What Fifth Period Taught Me About Respect
My first year of teaching, fifth period felt like the wilderness. They cursed so much it was like punctuation. I was young, restless, and inexperienced, trying to hold my ground with rules and firmness. I thought they didn’t like me, maybe even wanted to see me fail.
One day, in my frustration and inexperience, I decided to make a point. I brought in Robert Townsend’s Hollywood Shuffle and cued it to the Sneaking in the Movie scene—wall-to-wall cursing. I wanted them to see a mirror of themselves. But just as the volume climbed, there came a knock at the door. An administrator. My heart stopped.
I tried to stand in the doorway, but the sound was too loud. He stepped in. And that’s when I saw it—a student crouched low, unseen, his arm stretching out. His hand turned the knob, ready to lower the volume, even to eject the tape. He didn’t have to. He could have let me crash and burn. But in that second, he was fighting for me, trying to cover me.
Here’s the truth: he didn’t save me. The administrator heard enough. I was written up, and I had to own that choice. That was mine to carry. But still—the attempt, the intention, the quiet loyalty of that student—that’s what has never left me.

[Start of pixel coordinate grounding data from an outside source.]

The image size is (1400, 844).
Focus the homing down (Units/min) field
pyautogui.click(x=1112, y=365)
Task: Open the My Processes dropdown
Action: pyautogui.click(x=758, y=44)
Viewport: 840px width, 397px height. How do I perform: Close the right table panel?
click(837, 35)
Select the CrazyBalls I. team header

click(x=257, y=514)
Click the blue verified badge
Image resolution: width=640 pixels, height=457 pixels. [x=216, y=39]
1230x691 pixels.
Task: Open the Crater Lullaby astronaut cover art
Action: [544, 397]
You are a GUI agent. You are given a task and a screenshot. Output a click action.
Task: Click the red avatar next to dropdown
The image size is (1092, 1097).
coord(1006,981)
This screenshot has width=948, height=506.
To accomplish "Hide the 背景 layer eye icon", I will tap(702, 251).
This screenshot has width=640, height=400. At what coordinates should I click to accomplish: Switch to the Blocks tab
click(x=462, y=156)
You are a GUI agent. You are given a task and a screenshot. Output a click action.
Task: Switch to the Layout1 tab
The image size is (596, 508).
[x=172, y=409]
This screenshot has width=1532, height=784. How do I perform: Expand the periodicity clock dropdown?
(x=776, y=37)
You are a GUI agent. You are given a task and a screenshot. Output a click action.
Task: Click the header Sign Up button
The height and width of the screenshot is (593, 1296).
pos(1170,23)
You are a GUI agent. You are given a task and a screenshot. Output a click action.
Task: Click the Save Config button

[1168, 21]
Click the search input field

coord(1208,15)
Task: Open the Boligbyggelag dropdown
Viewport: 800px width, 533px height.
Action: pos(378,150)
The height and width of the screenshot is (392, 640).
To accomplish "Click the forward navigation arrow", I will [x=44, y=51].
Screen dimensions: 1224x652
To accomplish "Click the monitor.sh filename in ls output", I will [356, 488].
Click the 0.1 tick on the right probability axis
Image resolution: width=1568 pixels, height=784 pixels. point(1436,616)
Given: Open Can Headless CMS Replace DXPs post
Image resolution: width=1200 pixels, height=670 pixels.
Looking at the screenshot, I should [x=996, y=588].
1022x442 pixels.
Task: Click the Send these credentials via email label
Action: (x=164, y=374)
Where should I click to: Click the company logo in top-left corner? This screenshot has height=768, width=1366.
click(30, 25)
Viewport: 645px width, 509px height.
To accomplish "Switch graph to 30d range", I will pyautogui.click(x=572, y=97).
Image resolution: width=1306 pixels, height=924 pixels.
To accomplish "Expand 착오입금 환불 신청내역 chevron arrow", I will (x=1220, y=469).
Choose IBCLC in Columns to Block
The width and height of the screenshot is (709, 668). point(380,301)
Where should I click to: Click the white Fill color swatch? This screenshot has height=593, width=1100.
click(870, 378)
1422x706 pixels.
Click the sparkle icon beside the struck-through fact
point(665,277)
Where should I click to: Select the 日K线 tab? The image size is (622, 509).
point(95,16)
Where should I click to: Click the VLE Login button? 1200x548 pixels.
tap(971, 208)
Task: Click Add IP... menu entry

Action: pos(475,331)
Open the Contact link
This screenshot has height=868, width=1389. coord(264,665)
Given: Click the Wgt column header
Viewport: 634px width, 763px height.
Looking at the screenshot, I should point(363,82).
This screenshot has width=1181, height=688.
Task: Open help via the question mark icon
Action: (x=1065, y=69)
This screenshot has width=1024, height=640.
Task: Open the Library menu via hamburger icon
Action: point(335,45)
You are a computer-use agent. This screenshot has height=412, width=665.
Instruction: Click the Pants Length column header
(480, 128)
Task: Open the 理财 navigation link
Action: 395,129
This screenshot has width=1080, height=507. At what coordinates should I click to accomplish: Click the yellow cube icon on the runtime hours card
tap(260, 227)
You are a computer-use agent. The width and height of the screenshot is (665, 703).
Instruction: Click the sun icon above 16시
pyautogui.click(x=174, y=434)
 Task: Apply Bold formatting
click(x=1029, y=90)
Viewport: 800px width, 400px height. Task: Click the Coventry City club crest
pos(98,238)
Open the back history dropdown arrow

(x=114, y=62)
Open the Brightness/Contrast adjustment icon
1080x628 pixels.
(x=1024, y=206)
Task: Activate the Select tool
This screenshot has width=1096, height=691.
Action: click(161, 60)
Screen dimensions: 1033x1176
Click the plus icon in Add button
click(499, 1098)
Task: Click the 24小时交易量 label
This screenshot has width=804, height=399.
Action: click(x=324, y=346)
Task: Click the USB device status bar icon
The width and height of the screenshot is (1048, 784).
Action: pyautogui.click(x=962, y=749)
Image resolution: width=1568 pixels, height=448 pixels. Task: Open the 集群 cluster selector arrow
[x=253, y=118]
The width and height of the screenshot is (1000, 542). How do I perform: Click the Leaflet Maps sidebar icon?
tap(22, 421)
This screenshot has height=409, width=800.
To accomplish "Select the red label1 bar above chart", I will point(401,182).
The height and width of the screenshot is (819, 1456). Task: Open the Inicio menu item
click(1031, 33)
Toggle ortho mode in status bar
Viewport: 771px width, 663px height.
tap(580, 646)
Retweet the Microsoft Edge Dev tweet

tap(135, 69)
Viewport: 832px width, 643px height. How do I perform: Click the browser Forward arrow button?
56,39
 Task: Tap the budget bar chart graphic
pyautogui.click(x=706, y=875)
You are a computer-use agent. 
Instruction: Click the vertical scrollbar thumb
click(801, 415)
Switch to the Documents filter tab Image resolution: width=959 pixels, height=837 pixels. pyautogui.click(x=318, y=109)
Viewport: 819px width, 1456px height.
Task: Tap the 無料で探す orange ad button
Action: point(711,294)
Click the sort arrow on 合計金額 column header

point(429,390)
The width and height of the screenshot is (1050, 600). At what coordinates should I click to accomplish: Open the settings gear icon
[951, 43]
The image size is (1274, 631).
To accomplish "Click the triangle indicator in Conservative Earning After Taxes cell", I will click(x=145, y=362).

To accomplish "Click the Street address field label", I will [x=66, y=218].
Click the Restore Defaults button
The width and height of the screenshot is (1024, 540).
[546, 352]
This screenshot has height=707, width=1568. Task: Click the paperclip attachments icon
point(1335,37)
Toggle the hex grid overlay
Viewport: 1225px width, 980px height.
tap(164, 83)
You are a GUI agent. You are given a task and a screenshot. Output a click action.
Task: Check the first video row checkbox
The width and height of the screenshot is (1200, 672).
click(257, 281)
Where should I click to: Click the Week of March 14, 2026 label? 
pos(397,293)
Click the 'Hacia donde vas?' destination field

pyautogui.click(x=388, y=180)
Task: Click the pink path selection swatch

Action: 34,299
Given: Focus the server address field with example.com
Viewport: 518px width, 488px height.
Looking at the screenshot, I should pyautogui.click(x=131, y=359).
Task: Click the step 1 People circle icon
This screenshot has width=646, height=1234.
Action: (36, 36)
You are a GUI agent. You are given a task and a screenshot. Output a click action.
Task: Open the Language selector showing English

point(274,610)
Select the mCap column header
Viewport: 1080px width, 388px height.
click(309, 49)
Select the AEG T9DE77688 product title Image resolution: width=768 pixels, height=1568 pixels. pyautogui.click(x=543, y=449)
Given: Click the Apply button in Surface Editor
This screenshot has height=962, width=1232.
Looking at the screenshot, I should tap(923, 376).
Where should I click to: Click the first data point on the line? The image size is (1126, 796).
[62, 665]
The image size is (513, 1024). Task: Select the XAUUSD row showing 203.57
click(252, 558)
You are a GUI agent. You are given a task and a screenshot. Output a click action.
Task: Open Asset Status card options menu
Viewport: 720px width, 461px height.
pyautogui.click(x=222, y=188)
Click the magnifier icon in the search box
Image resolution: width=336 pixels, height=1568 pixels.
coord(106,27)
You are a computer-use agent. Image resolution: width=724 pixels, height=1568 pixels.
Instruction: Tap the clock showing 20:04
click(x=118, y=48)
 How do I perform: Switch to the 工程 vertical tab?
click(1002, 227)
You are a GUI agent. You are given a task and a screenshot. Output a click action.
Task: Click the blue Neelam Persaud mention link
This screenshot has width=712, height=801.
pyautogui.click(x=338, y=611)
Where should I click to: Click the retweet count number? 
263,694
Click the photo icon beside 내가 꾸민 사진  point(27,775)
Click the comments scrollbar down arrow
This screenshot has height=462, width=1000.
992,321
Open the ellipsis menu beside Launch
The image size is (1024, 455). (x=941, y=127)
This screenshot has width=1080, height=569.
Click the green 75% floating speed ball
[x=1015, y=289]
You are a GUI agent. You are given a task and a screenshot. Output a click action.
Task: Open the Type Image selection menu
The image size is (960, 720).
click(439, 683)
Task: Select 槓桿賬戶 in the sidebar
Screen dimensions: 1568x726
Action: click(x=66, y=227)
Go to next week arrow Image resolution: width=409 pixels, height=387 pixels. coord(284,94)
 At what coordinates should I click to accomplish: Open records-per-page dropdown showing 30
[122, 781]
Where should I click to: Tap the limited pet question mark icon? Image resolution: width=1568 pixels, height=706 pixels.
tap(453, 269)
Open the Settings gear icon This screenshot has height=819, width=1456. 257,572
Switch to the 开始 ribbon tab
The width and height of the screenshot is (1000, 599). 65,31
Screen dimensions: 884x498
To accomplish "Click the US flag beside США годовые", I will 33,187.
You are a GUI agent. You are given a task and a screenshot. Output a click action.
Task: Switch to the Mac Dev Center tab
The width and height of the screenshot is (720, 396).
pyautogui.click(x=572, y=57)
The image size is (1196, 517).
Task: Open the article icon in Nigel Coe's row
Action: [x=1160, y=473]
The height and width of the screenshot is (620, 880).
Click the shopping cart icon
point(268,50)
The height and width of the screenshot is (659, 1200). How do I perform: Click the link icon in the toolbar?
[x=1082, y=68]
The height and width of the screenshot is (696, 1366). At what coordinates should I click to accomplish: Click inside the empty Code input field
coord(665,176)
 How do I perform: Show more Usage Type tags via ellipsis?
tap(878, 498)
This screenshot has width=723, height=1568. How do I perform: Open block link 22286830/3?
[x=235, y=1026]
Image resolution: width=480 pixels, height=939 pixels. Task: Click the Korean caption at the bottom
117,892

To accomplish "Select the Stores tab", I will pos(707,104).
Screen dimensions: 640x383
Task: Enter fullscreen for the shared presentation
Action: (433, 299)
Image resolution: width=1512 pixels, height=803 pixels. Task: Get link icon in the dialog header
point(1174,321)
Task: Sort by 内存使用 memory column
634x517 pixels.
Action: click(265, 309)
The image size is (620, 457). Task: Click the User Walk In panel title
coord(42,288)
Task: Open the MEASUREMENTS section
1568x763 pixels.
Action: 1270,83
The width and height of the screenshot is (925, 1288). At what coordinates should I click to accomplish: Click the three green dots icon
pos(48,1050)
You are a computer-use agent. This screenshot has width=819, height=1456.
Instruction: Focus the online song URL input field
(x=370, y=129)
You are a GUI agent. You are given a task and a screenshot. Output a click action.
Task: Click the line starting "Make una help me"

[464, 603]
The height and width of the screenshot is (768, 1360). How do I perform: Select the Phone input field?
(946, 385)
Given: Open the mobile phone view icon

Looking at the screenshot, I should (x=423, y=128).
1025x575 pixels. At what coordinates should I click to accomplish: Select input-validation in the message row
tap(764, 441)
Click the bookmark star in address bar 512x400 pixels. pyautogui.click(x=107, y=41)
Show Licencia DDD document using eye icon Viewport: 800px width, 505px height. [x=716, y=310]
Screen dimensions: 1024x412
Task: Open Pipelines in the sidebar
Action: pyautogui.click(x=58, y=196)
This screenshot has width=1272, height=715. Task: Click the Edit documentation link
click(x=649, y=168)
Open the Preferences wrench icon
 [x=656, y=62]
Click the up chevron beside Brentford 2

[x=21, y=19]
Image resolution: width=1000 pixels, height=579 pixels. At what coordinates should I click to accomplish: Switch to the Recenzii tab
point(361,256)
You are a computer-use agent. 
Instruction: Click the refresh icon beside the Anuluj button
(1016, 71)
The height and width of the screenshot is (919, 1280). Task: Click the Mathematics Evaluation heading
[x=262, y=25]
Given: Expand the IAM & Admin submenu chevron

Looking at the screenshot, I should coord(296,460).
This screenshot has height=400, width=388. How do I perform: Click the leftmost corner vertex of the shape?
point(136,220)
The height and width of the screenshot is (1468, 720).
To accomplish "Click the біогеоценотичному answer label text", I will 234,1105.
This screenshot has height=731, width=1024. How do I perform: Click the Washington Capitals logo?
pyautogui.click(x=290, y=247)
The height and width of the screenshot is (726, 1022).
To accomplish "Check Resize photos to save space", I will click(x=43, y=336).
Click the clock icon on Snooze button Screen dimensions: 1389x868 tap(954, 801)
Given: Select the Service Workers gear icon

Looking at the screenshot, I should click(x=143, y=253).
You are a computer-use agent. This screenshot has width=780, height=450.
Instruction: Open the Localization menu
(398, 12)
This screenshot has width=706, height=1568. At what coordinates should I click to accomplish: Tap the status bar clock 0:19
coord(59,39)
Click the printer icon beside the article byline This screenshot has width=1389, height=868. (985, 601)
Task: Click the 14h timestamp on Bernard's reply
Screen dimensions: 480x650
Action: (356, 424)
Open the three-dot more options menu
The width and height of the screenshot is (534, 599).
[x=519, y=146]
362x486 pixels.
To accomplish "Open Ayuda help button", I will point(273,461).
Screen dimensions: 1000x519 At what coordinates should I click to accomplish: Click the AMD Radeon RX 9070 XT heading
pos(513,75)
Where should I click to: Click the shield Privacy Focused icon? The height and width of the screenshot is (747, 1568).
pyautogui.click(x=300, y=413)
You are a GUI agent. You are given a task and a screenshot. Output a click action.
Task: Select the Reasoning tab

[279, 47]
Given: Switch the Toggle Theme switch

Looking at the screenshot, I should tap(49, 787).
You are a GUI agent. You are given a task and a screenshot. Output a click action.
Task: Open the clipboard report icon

I walked away with a mark on my record, but also with a mark on my heart. Because in that loud, unruly, defiant class, I saw something I didn’t expect—loyalty. Care. Even love.
It taught me something I didn’t understand in my first year:
students don’t always show respect the way teachers expect—but that doesn’t mean it isn’t there.
And sometimes, the ones who challenge you the most… are the ones quietly rooting for you.